Lester Bangs, Nick Kent et Nik Cohn ont injecté dans leurs récits une dose d’électricité verbale et de transgression, poussant le rock vers le mythe. Plus près de nous, François Bon consacre à Led Zeppelin un Rock’n’ roll chargé d’une écriture très française. Décryptage.
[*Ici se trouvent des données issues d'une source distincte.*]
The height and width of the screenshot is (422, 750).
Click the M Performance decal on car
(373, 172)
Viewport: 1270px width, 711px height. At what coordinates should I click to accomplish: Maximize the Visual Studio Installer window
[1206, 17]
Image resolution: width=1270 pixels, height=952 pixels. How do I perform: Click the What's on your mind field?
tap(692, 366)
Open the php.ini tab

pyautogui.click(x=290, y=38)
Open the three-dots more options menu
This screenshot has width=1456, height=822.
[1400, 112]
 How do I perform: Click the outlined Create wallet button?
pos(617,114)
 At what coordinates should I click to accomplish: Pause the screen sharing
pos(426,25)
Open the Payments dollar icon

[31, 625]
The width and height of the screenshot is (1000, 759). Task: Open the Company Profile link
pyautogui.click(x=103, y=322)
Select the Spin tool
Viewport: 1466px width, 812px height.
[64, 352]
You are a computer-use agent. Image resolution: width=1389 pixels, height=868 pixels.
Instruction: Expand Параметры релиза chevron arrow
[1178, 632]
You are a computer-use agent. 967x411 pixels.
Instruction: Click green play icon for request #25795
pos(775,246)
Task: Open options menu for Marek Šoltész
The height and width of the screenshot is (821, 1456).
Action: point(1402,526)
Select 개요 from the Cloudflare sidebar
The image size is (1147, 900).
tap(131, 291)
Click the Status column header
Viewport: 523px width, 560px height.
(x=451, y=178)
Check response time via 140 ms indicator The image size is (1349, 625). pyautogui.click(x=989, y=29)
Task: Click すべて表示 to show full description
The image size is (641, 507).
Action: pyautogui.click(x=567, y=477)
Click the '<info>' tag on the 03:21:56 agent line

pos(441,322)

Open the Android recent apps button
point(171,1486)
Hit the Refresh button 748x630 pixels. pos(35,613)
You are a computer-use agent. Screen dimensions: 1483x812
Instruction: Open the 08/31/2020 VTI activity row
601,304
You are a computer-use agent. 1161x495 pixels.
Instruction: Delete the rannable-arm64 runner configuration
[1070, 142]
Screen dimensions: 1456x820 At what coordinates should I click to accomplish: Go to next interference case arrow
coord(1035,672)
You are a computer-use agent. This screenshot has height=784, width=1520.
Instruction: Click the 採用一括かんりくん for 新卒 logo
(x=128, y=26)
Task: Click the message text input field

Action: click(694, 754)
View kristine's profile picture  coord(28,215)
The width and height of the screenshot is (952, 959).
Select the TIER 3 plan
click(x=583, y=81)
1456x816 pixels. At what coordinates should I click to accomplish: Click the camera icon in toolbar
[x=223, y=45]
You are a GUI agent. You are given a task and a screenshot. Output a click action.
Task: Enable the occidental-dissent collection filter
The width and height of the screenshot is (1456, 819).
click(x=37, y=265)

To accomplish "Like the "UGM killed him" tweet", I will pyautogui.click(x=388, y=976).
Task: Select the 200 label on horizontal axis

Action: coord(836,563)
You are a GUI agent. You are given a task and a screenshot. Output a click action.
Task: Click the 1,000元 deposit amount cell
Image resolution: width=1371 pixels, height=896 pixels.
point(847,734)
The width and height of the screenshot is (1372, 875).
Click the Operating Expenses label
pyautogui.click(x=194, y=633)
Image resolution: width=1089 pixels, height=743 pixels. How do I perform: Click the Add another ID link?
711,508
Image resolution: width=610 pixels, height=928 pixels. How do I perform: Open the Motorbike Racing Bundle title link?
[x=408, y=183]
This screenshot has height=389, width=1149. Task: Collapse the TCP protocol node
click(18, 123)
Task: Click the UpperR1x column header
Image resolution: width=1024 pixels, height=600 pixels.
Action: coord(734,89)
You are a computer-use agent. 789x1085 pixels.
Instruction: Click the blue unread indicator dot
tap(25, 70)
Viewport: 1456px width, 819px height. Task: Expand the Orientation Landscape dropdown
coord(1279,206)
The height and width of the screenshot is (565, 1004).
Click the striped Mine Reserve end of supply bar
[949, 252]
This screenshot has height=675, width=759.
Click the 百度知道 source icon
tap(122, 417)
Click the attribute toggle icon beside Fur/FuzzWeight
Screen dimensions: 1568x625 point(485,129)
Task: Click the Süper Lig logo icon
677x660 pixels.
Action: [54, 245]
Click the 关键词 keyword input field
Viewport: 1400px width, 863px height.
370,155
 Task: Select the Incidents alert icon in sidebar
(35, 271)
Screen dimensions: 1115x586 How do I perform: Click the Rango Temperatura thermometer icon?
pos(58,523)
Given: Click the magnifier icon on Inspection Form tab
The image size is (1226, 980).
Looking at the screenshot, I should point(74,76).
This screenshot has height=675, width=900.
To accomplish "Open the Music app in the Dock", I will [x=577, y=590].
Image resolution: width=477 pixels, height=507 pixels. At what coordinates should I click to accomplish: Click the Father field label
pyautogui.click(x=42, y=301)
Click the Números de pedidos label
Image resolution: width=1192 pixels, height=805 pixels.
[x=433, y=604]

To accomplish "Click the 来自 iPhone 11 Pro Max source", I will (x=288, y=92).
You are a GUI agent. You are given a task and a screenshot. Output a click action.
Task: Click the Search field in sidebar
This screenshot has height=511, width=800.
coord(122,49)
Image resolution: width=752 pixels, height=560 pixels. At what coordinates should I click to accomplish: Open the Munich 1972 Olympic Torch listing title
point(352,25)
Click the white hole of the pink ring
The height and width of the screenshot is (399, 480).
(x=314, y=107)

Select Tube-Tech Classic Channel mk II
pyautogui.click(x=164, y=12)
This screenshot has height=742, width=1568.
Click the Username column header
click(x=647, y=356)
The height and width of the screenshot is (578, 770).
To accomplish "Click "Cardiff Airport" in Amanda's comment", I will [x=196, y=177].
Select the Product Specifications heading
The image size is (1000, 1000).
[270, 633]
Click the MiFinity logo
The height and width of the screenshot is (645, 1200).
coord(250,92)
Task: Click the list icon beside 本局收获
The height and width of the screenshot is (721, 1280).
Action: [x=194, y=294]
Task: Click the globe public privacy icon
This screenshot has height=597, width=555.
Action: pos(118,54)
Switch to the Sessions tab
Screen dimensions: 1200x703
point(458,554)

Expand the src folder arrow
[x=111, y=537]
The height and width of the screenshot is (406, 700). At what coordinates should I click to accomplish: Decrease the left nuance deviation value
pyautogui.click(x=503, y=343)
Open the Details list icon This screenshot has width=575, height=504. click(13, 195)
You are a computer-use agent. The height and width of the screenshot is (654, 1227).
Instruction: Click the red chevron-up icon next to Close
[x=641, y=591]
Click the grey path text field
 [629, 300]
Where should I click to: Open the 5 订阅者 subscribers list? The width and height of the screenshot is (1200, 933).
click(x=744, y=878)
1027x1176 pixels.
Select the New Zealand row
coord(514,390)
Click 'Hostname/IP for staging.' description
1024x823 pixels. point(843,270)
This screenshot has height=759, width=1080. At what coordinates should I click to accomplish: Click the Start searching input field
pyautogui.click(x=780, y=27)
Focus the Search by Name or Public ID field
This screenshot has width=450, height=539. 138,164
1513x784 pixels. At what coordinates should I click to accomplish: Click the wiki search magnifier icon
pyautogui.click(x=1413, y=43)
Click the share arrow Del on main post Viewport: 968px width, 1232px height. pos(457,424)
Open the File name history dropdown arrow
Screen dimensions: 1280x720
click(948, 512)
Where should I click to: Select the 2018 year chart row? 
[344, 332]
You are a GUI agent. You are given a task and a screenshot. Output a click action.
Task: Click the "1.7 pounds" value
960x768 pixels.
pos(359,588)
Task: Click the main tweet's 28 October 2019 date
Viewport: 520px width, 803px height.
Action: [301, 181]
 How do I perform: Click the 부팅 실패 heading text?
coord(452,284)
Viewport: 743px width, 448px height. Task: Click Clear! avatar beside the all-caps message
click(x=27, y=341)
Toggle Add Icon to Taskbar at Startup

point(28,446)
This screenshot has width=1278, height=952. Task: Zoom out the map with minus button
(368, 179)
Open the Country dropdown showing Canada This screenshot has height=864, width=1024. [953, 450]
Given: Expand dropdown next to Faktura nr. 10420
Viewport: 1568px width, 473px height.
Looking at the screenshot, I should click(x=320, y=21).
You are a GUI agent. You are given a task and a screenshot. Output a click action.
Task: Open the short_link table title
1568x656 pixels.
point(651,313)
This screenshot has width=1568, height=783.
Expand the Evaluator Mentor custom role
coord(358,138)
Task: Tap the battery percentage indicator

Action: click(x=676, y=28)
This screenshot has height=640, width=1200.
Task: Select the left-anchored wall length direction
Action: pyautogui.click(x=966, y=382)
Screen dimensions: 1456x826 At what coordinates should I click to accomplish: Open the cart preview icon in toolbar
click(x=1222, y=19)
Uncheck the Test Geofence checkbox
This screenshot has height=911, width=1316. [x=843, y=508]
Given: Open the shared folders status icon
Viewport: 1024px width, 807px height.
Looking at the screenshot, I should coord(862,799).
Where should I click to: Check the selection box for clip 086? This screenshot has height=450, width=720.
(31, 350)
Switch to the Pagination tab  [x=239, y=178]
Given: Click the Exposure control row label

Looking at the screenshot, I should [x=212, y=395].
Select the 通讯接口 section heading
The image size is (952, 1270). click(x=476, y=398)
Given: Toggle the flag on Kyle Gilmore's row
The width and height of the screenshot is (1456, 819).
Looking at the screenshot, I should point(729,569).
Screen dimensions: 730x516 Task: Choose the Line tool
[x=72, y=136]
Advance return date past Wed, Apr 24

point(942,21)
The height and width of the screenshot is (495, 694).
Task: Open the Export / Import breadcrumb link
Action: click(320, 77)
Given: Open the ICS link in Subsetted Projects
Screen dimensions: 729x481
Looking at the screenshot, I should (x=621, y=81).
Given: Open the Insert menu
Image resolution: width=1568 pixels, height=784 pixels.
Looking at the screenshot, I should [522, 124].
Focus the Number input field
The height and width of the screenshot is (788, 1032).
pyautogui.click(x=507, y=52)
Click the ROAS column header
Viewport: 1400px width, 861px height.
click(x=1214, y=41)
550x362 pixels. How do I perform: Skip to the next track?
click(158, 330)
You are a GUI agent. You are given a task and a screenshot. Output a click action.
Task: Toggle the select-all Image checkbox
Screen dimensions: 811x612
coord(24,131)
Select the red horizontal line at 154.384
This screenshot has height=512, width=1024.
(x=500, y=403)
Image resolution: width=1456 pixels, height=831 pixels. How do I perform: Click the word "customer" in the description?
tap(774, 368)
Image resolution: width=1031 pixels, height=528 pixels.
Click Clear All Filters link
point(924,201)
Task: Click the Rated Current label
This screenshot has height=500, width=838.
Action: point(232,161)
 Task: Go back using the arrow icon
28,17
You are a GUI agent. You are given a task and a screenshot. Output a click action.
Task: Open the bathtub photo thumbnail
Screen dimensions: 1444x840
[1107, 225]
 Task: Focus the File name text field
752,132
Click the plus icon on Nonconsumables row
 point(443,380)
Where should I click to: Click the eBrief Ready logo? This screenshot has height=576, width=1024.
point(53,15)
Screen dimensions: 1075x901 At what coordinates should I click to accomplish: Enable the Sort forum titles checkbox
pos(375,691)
L ou Reed est un pervers complètement dépravé, un pathétique nain mortifère, et tout ce que vous voudrez penser qu’il est. Par-dessus tout cela, c’est un menteur, un talent gâché (…), un pousse-au-crime qui exploite le nihilisme débile de cette génération seventies qui n’a même pas l’énergie de se suicider.  » (1) Le type qui, en 1975, écrit cette « apologie » du rocker new-yorkais s’appelle Lester Bangs. Il mourra en 1982 à 34 ans d’une overdose de Valium et de Darvon, un sirop anti-toussif. A l’image de sa vie décavée, alcoolique, obsessionnelle, sans limite. Bangs est un surdoué de l’écriture qui bouffe du disque et recrache des reviews vénéneuses dans les journaux américains. Pour une critique « non respectueuse des musiciens » de Canned Heat, il sera d’ailleurs promptement viré de Rolling Stone. Son style, charpenté de verbes maniaques, est une fête permanente à l’épithète. Encore un échantillon? Toujours à propos de Lou Reed:  » Qui d’autre écrirait des volumes entiers de culture capillaire: (…) en teignant en blond son dôme à la Hitler Jugend (…), ce qui est, de toute évidence, une fichue façon d’avoir l’air cool pour une pop-star, surtout si elle ressemblait à un tas de merde boueuse depuis aussi longtemps que Lou? » (1)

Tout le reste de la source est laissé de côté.